Cornelia : « Nous sommes toujours intéressé par de nouvelles idées, qui se passent ailleurs. Tu disais que l’Afrique est à la mode, c’est vrai, mais ce n’est pas encore dans l’esprit de beaucoup de gens. Peut-être que le « mieux vivre » n’est pas forcément originaire de l’Europe, peut-être que c’est un mythe et que ce n’est pas le seul model valable. Peut-être que la question n’est pas de vivre mieux, mais d’avoir une vie intéressante ou de vivre autrement.

Ce qui nous intéresse, c’est comment : « Quand on évolue dans une micro-économie, comment ça fonctionne ? Comment la culture sans soutient étatique parvient à exister ? »

Holger : «  Nous avons remarqué beaucoup de différences entre nos deux cultures. Les gens n’ont pas le même rapport aux animaux domestiques. Dans les maisons, il y’a des moutons ou des chèvres. Les personnes âgées sont dans les familles. Chez nous, ils sont séparés de leurs familles, ils sont dans les maisons de retraites où ils attendent de mourir. Le mode de vivre ensemble est totalement différent ici…

Nous attendons une sorte d’africanisation de l’Europe. Pas au sens des populations, au sens du climatique. A cause de la crise climatique, dans dix ans, en Allemagne il fera probablement 45 degrés. Donc il faut qu’on apprenne de l’Afrique et qu’on s’adapte à l’évolution et aux changements. Comment vivre avec des températures pour lesquels aucunes mesures ne sont prises ? Nous avons besoin de l’aide de l’Afrique urgemment, pour nous préparer à ce qui va venir. Les gens refusent ce constat, mais les scientifiques et les chercheurs l’ont signalé. »

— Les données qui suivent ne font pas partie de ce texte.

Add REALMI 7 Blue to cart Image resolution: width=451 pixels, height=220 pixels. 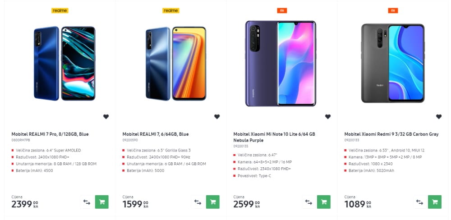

Ou est-ce que vous voyez dans dix ans ?

Cornelia : « Nous avons renoncé il y’a longtemps à faire des projets sur le long terme. D’abord, c’est le refus. Une partie de résistance face à cette néo-libéralisation où il faut toujours se construire. Ensuite, c’est qu’il est aussi difficile de faire des projets. Dans la recherche nous avons des contrats d’un an, je ne sais donc pas où je serais dans quatre ans. Ce qu’on souhaite vraiment, c’est de rester aussi ouvert et libre qu’aujourd’hui. On accepte en revanche, que l’on n’ait jamais les postes que d’autres, qui, eux, se concentrent sur leur carrière, auront. Mais cela nous permet de faire ce qui nous intéresse et de travailler sur des choses qui font du sens. On ne vit qu’une fois ! »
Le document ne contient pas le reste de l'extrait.